Exactly! I don't think language choice has anything to do with Android fragmentation. It's because of the hardware manufacturers and the carriers who never push any updates.


I think it's business model. Because of the incentives (branding, revenue streams, etc.) an android handset maker makes its money when the phone is sold, and ceases to care. Because the phone is branded "Verizon" first, "Android" second, and "HTC" (say) third they don't care about the user once the phone is sold. Arguably, Verizon and Google should care more, but Verizon clearly doesn't and Google has too little influence. In essence it's a tragedy of the commons where the commons is Android (as a platform/brand).


Android was definitely written with multiple hardware configurations in mind. What I don't understand is why phone carriers and manufacturers simply provide the drivers for Google (and consumers) to work with. Essentially how one would install drivers on Windows.
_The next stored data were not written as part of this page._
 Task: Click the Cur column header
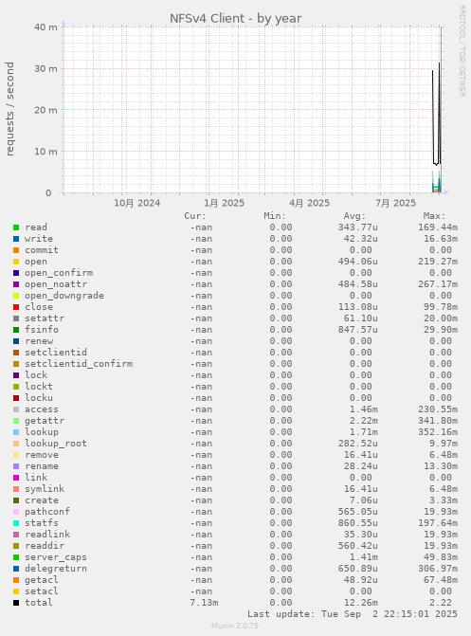tap(195, 216)
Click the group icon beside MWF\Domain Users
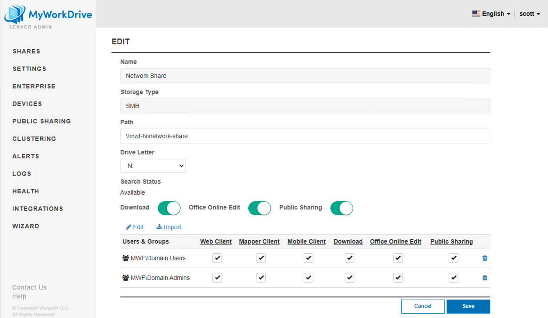The width and height of the screenshot is (548, 318). coord(125,258)
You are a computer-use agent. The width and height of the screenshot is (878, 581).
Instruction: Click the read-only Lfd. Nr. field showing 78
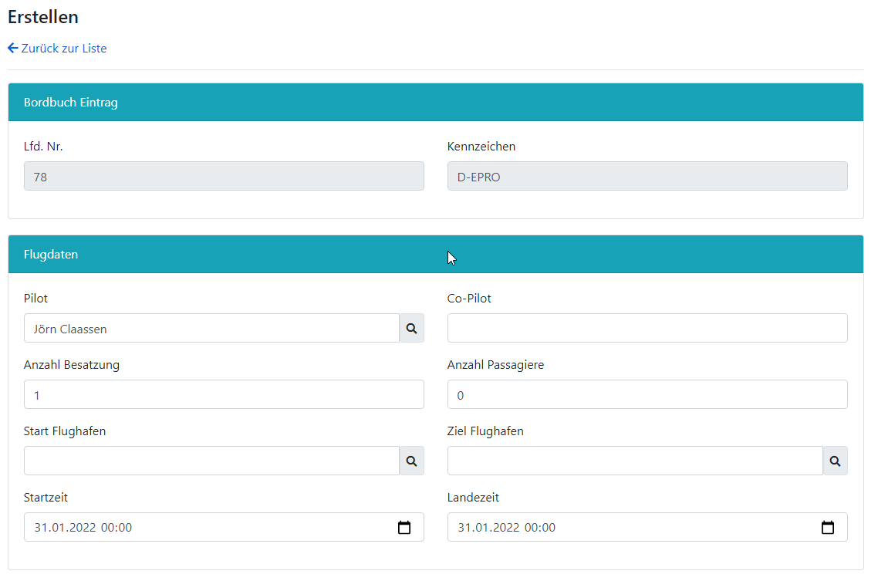(x=224, y=177)
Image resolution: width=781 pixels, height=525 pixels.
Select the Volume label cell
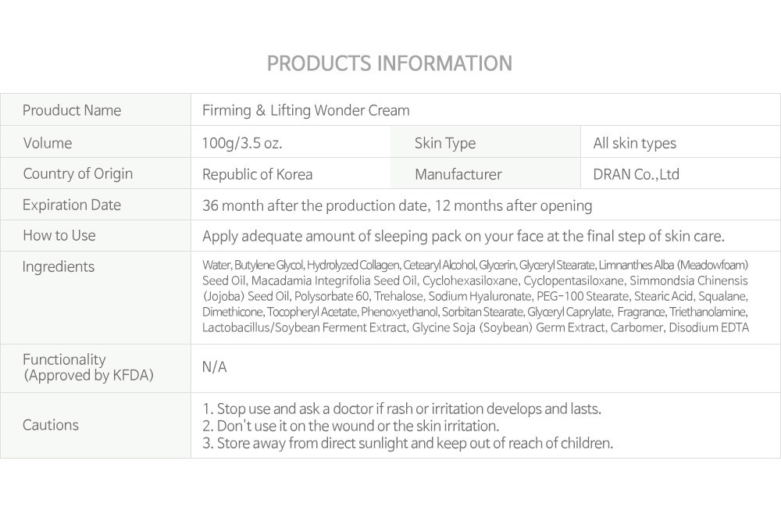click(95, 142)
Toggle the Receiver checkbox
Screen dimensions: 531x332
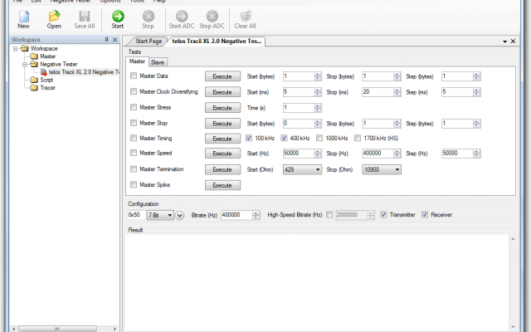(425, 215)
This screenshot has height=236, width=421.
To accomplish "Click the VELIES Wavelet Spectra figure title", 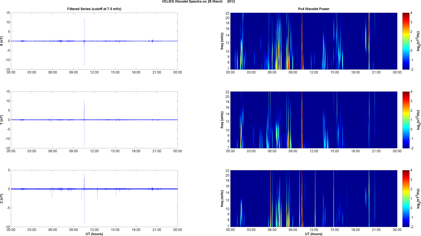I will click(198, 2).
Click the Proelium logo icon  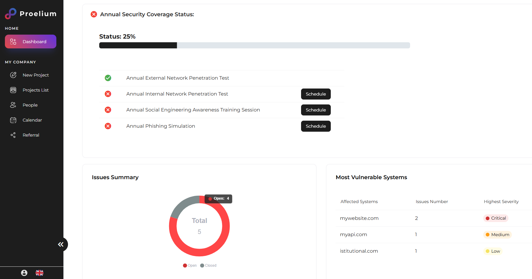(11, 13)
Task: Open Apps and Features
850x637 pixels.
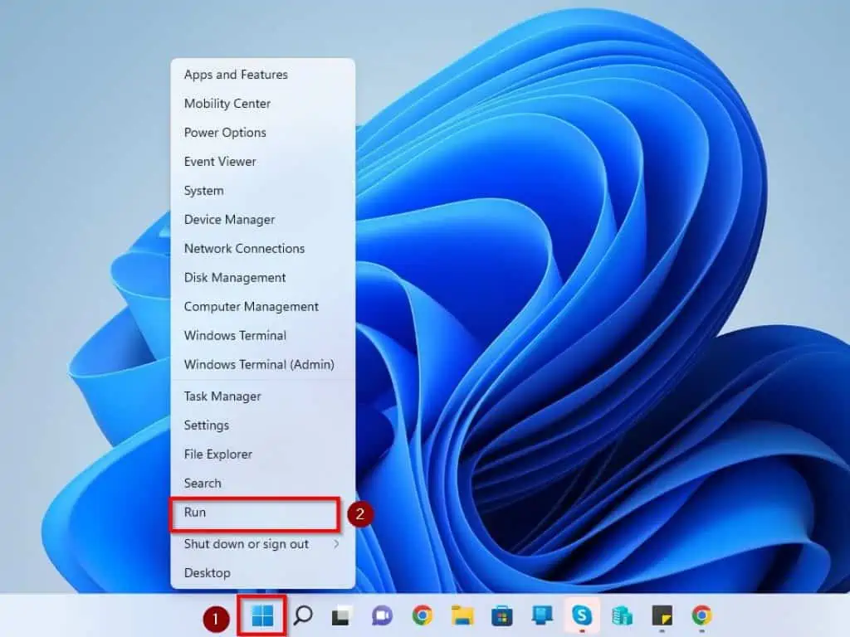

I don't understand the need for the drivers to be proprietary.


I also prefer C# and I think the .NET CLR is a solid platform.

However, I feel that Google did not make the "wrong choice" because they were likely trying to leverage two (interdependent) advantages: existing Java programmers and the overwhelming number of Java libraries.

I haven't made it through all the threads here, but I'm fully expecting to find a post containing "yeah, and we can just run the Java-to-C# translator on all those libraries", and then I'm hoping to find a reply that says that machine translation is not the same as porting a library.


To be fair to Google, when they bought Android it's not as if there was another mobile startup with a competing .Net-based product.